• _Action item_: Only an exact repetition of the lines from the one holding "10762552 (185, 472)" to the end of the data is wanted, with pictures left out.

__________________________________________________

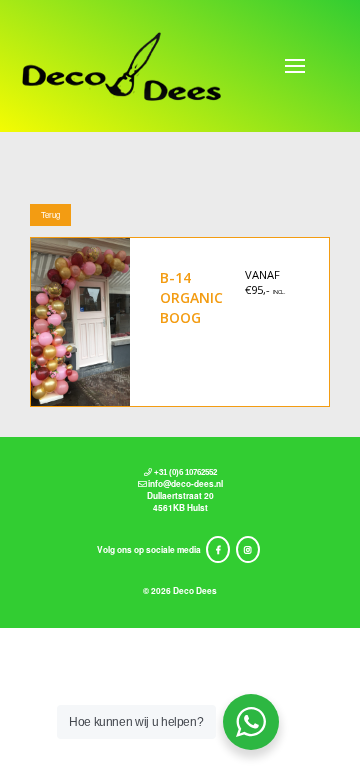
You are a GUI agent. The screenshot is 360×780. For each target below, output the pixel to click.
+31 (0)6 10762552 (185, 472)
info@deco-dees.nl (185, 484)
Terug (50, 214)
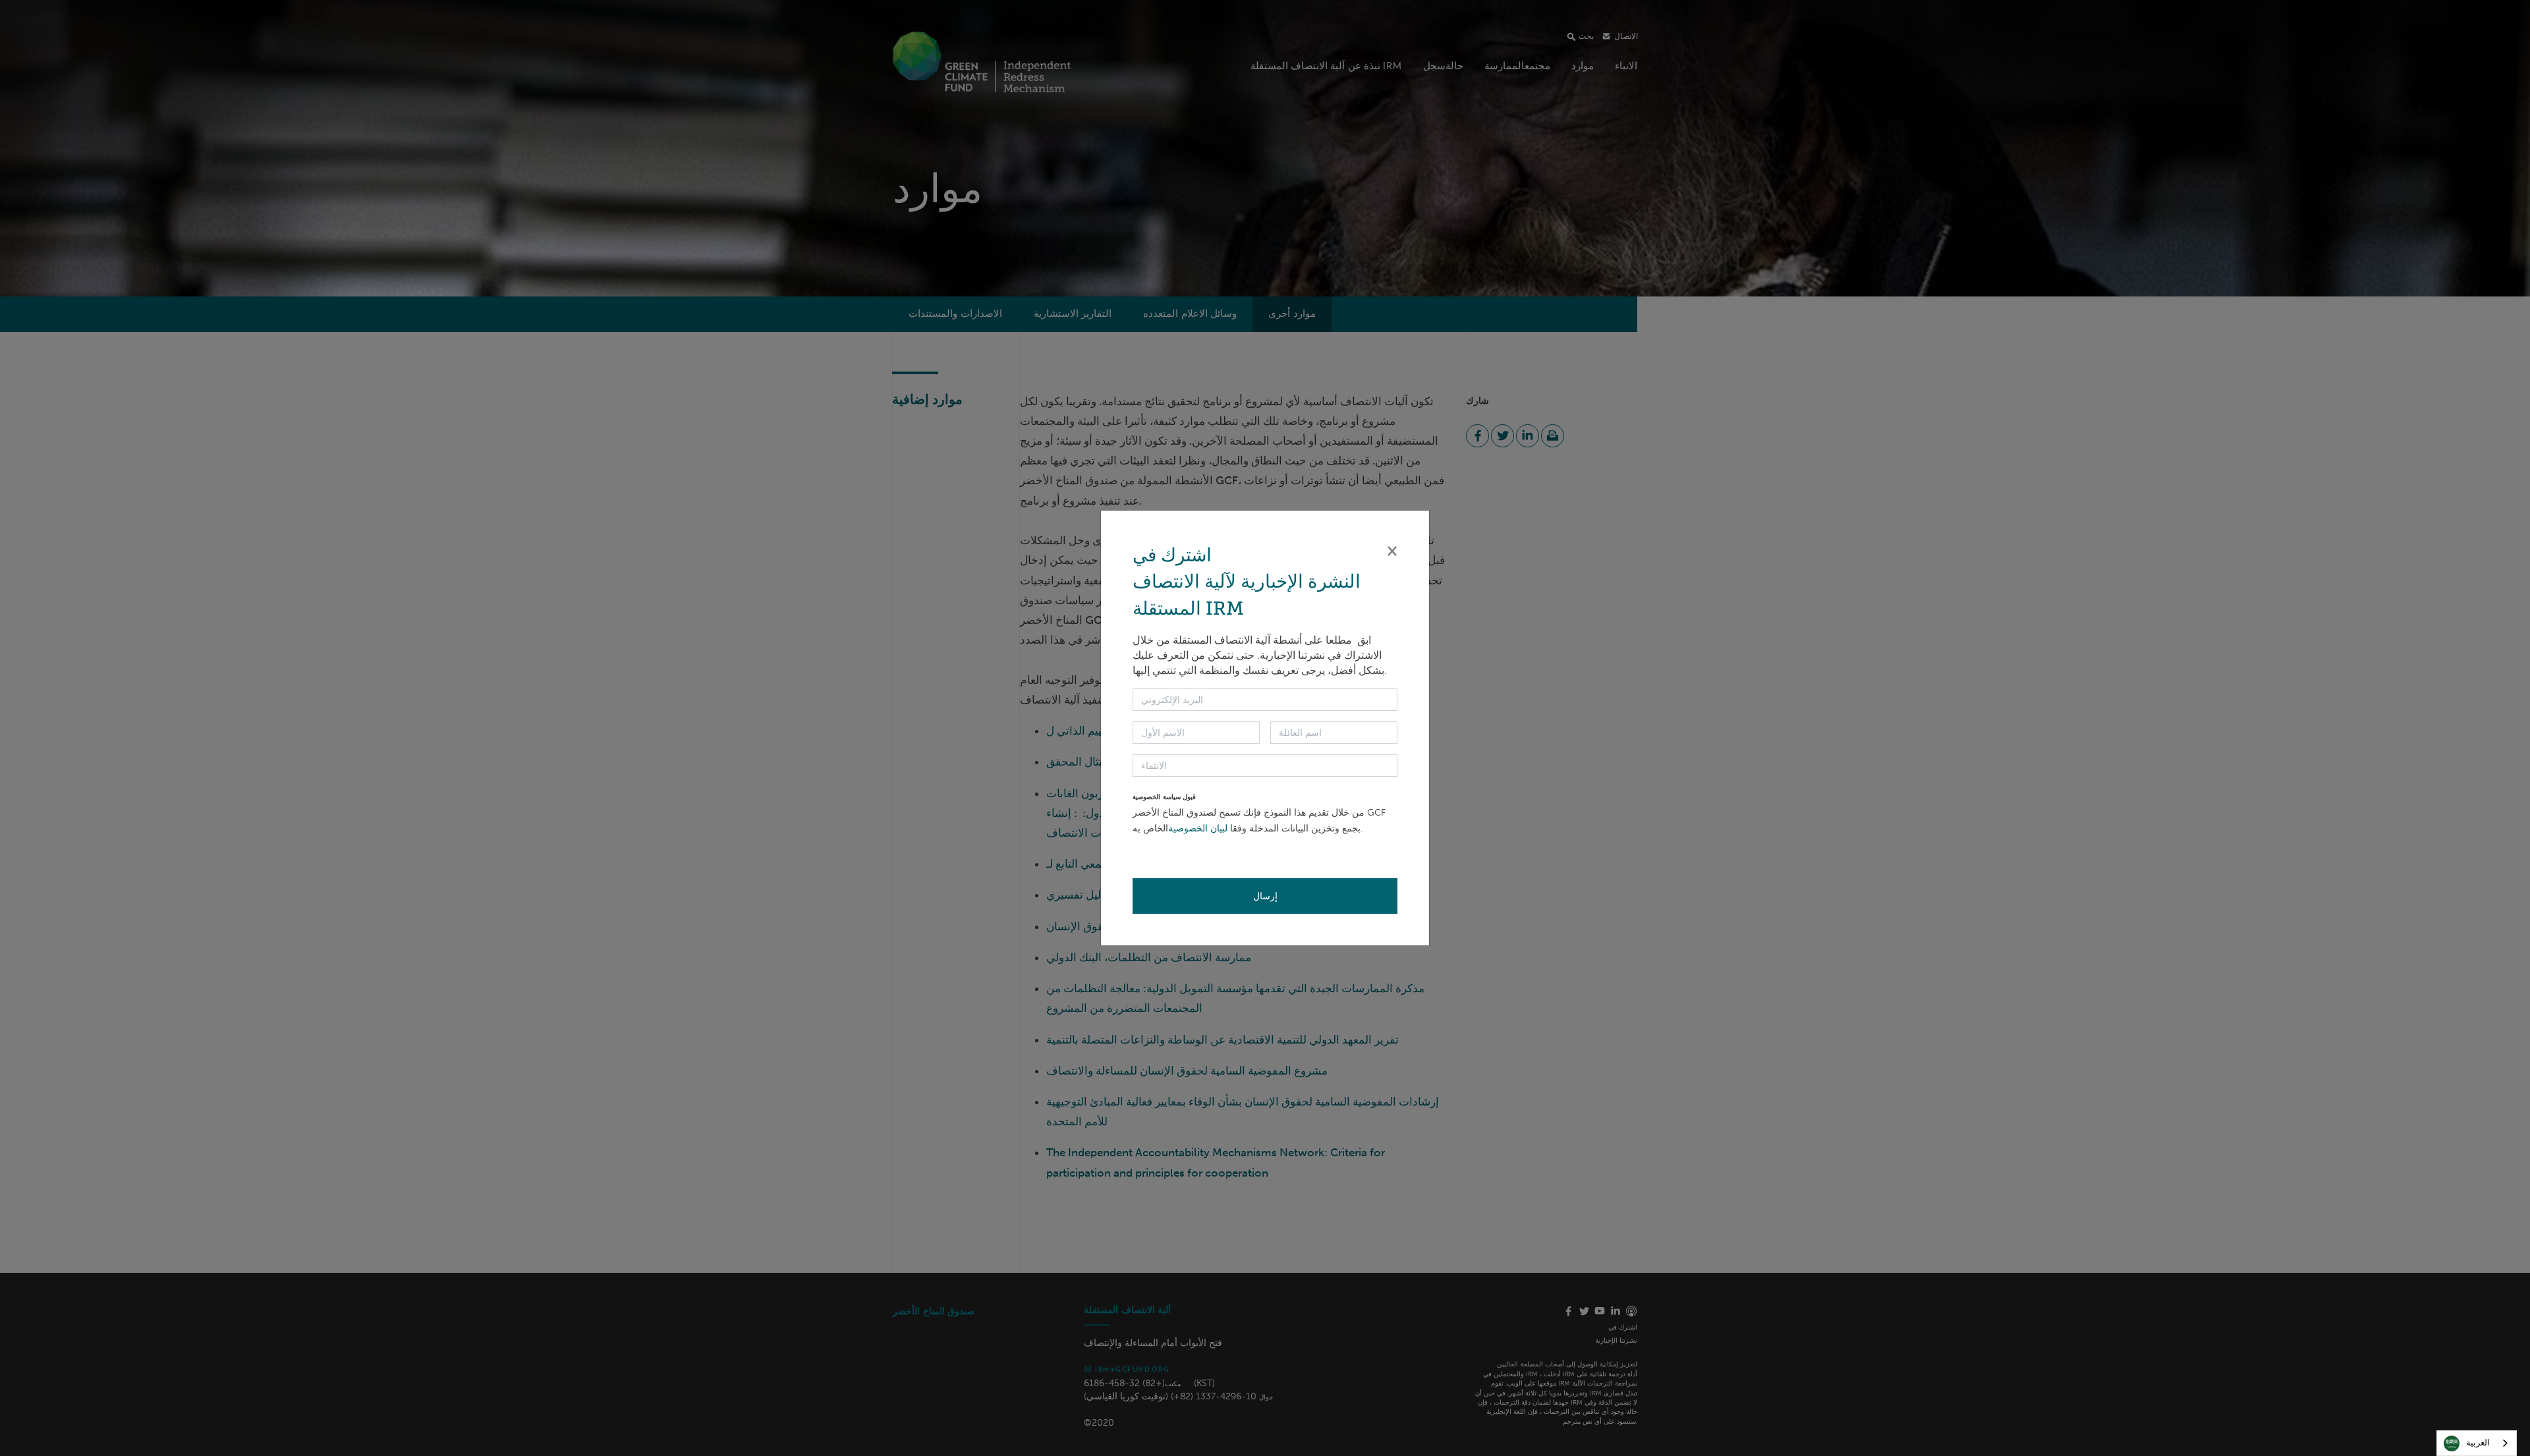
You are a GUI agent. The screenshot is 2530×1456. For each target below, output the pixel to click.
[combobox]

__________________________________________________

• _Answer to the problem_:
+31 (0)6 10762552 (185, 472)
info@deco-dees.nl (185, 484)
Terug (50, 214)
You are a GUI agent. The screenshot is 2530×1456. For each target below, output the pixel to click.
[combobox]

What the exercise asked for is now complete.